How to check if a host needs to reboot?

Latest response

Hello Community,

I'd like to know how to figure out if a host needs to be rebooted after the installation of updates. Is there any way to determine wether a reboot is needed or not?

By know I could use the following script to create a file if a reboot is necessary:

#!/bin/bash
LAST_KERNEL=$(rpm -q --last kernel | perl -pe 's/^kernel-(\S+).*/$1/' | head -1)CURRENT_KERNEL=$(uname -r)

if [[ ! $LAST_KERNEL = $CURRENT_KERNEL ]];
then
  touch /var/run/reboot-required
fi

But I'm not sure if a new kernelversion is the only reason that requires a reboot.

On SLES there is the command zypper ps -s to check for running processes which use deleted files. Is there a similar mechanism in RHEL? Or are there no running processes which use deleted files because these are reloaded every time an update changes files used by some process?

Kind regards,
Joerg

Responses

Hello Jorg,

Replacing executable files that are in use by processes is prohibited (text file busy). When an application is upgraded, it is stopped by the pre-install script of the rpm and started by the post-install script of the rpm. This should ensure that the application will not keep using deleted files.

You could use lsof (http://unix.stackexchange.com/questions/182077/best-way-to-free-disk-space-from-deleted-files-that-are-held-open) to check for processes using deleted files.

Regards, Siem

Hello Siem,

Thank you for your answer. If i got it right and the replacement of executables in use is prohibited there is no reason left, why a host needs a reboot than a kernel update, right?

(Pointing lines for text and elements)

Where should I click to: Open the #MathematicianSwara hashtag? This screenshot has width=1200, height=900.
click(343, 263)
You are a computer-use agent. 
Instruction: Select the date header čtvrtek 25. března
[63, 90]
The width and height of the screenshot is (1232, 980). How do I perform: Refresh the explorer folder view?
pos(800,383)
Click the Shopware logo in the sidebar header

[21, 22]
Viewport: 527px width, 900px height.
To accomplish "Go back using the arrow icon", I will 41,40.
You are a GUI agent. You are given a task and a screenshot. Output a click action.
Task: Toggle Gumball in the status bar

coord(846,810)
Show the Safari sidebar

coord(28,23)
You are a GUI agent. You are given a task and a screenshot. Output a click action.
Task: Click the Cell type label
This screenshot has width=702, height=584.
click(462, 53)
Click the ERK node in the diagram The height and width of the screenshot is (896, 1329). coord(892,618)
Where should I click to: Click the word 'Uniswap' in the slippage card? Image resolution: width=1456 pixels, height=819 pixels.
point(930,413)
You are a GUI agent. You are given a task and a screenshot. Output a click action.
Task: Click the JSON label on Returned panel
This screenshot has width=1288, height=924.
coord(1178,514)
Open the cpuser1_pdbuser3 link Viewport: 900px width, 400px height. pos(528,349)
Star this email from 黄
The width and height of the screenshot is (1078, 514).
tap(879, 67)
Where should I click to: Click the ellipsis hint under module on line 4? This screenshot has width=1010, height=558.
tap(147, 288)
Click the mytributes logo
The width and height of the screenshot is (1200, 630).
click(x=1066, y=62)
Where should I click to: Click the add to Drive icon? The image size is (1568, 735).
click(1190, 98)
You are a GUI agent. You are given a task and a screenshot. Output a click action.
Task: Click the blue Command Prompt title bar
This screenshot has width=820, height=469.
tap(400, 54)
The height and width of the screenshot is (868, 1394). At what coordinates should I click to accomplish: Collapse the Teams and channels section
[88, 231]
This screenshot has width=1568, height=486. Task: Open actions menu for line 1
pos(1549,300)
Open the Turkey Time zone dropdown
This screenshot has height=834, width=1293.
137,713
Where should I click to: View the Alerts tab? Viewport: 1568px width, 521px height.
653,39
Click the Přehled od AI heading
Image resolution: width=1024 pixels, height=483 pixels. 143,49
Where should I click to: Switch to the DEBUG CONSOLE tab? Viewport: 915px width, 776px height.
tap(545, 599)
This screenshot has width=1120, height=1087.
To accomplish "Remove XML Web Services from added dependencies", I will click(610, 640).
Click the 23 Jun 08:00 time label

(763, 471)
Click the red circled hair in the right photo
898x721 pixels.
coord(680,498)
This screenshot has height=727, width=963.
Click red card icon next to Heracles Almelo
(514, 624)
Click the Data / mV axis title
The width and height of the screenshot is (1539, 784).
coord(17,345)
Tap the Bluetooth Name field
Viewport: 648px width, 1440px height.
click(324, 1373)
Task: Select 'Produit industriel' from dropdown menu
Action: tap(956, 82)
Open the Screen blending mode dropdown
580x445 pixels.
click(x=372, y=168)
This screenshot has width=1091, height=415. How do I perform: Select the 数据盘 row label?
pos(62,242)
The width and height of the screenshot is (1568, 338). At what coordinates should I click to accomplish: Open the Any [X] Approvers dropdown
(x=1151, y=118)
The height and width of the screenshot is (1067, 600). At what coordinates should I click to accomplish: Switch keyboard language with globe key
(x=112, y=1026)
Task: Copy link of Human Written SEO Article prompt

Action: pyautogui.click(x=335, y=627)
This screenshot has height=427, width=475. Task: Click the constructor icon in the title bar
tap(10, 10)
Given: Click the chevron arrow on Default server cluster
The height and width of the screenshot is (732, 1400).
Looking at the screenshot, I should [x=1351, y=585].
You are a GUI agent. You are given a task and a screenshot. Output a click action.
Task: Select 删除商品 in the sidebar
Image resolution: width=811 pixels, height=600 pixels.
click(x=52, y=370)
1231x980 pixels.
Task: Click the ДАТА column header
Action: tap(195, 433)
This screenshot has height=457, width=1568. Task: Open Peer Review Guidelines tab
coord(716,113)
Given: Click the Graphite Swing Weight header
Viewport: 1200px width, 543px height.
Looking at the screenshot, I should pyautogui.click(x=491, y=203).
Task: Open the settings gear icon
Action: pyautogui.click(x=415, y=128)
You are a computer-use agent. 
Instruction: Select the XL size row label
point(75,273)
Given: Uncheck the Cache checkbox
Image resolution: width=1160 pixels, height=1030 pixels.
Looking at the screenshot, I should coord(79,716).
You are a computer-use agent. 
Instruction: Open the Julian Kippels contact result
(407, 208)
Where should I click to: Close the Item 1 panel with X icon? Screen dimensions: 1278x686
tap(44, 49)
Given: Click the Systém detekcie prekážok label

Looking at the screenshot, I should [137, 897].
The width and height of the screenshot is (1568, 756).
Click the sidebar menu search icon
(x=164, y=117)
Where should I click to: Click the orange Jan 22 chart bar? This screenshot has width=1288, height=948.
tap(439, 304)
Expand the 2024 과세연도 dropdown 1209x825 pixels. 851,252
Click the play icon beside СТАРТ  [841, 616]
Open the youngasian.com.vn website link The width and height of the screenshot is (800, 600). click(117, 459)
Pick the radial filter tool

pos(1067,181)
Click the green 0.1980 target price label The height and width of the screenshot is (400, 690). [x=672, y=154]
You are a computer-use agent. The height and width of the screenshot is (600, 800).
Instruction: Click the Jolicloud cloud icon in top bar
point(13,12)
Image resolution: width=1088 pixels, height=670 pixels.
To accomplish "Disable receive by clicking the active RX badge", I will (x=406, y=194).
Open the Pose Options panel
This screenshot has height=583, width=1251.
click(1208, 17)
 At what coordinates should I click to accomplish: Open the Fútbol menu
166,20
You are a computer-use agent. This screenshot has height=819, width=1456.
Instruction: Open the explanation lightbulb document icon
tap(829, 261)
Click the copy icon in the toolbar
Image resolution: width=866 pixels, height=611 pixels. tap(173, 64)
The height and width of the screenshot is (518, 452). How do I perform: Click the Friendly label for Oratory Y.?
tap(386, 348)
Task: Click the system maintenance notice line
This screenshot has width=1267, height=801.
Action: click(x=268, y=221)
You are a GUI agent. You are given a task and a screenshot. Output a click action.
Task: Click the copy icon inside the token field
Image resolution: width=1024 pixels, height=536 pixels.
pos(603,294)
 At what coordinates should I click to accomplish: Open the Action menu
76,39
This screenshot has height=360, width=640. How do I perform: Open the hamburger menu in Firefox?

* [PROBLEMS]
A: Name each program that the bash script in the reboot-check thread calls.
B: Carry on the forum thread about checking whether a host needs a reboot, picking up after its last sentence.
You can set the lines aside; they aren't needed here.

* [TASK ANSWERS]
A: rpm, perl, head, uname, touch

B:
Regards, Joerg

Library files loaded in memory is one of the major reasons you need to reboot. In some cases you can't stop all processes using these shared library (glibc is a prime example of this) so a reboot is required.

There are technologies available to patch kernels in memory (live), and there are also ways to patch some user space libraries live now without reboot (eg. glibc) but I don't believe these are offered/supported by Red Hat.

lsof can give you information about files that are loaded that don't match their on disk counterpart, this is a good indicator that you need to restart services/processes or potentially reboot the server.

A good start to determining this is:

lsof -nP | grep '(deleted)'

The link provided below by Patty has a more complete list of packages you need to reboot for: https://access.redhat.com/solutions/27943

Keep in mind even if an update of a package restarts a service, other services/processes may still be using the old shared libraries for that package and will need restarting manually.

Hello Joerg,

Not entirely. There are exotic cases like (https://access.redhat.com/documentation/en-US/Red_Hat_Enterprise_Linux/5/html/Deployment_Guide/sec-sel-fsrelabel.html) relabeling a file system.

Regards, Siem

Ah, thanks again. :-)

According to this link, a reboot is required for more than just replacing the kernel: https://access.redhat.com/solutions/27943

Siem said:

"Replacing executable files that are in use by processes is prohibited"

The above statement isn't accurate or applicable to the problem at hand. Here are some points for consideration:

When you execute a command or when a process loads in a library, it pages the full contents into memory. The state of the original binary/script/whatever matters not. When you update an rpm, the files on disk change immediately. That does nothing to the running processes.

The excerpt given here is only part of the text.